Kocur wygiął grzbiet i przybrał bojową pozę. Pomarańczowa Stopa zaśmiała się kpiąco, a zdenerwowany kocur skoczył w jej kierunku. Ta pochyliła się jednak i Kamienny przeleciał nad jej grzbietem lądując pyskiem na ziemi. To jeszcze bardziej rozbawiło kotkę.
– Nawet walczyć nie umiesz, a śmiesz mi grozić! – prychnęła. – Wiesz co? Mam dla ciebie szansę nie do odrzucenia. Ty będziesz moim klanem! Ta kotka, Poranna Rosa… To twój słaby punkt!
– Ta nędzna kocica śmiała rzucić mi wyzwanie! – zasyczał wściekle Kamienny Pazur. – Szczęśliwie dokonałem jako takiej zemsty, ale teraz nie umiem oprzeć się myśli, że mogła urodzić moje kocięta, a nie Czarnej Gwiazdy!
– Hmm… Rozumiem. Sądzę, że nie tylko ty oddychasz nienawiścią do tej kotki. Mówiłeś, że zabiła też lidera Klanu Wschodu…
– Ale nie ma kota, który mógłby go pomścić. No chyba, że Onyks, ale to tylko potulny domowy pieszczoch! Należał kiedyś do Klanu Wschodu, ale teraz żyje w Klanie Klifu. To bardzo duży i silny wojownik, Poranna Rosa nie miałaby z nim szans!

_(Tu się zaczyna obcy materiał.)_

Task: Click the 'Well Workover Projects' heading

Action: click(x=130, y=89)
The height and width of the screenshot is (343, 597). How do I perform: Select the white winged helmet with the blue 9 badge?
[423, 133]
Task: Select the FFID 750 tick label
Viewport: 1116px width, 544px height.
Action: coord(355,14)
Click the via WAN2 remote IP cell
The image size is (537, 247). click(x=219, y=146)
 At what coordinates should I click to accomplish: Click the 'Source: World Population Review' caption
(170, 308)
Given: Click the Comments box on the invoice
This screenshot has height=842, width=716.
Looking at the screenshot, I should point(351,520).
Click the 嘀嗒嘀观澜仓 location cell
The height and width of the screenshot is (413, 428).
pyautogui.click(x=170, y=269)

– Poranna Rosa i mnie zalazła za skórę – skłamała Pomarańczowa Stopa. – Wiem, jak ja zabić, ale będę potrzebowała twojej pomocy. Zgadzasz się na sojusz?

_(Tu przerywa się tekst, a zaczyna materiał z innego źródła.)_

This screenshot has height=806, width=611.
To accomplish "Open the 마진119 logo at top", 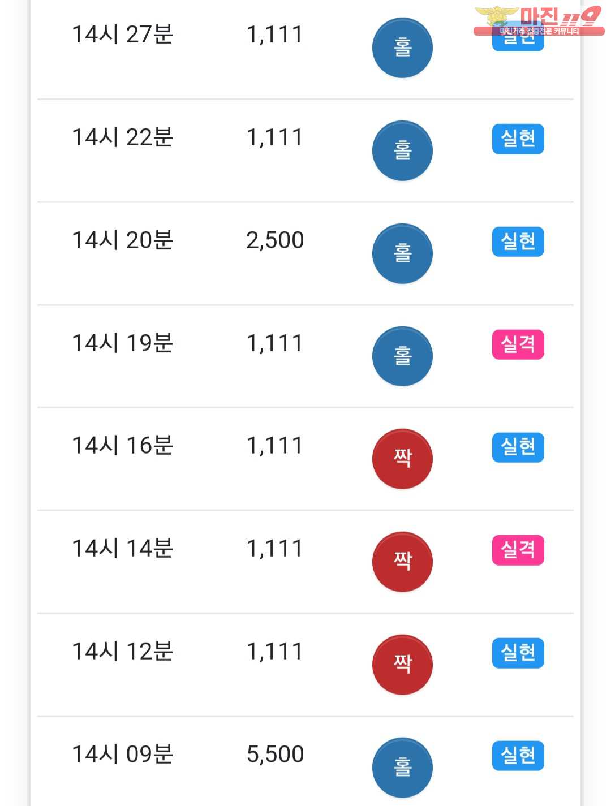I will pyautogui.click(x=539, y=20).
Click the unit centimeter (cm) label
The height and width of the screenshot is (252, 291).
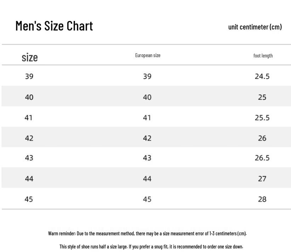(x=255, y=27)
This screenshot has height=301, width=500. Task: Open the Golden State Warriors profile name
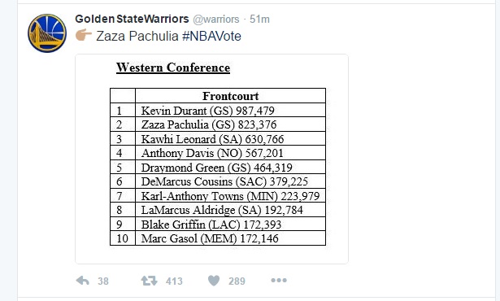pos(132,19)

– Najpierw opowiedz mi swój plan! Zobaczymy, czy będzie warto…
– Zwabimy jakoś Onyksa i Poranną Rosę w jedno miejsce, a on ją zabije! Wtedy my zabijemy Onyksa. W ten sposób osłabimy Klany Nocy i Klifu odbierając im po członku, a nasz mały klan stanie się większy.

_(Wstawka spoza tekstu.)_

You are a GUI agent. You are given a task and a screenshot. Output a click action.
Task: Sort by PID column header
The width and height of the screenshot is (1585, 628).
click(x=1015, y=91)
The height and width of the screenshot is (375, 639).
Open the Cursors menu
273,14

– Skoro to będzie klan, ja zostanę jego liderem! – oznajmił stanowczo Kamienny Pazur. Kotka lekko się wzdrygnęła. Nie chciała oddawać tej pozycji komuś innemu. To ona miała być liderem!
– Ależ oczywiście! – zgodziła się. – A ja zostanę twoim zastępcą! Czyli, zgadzasz się na ten sojusz?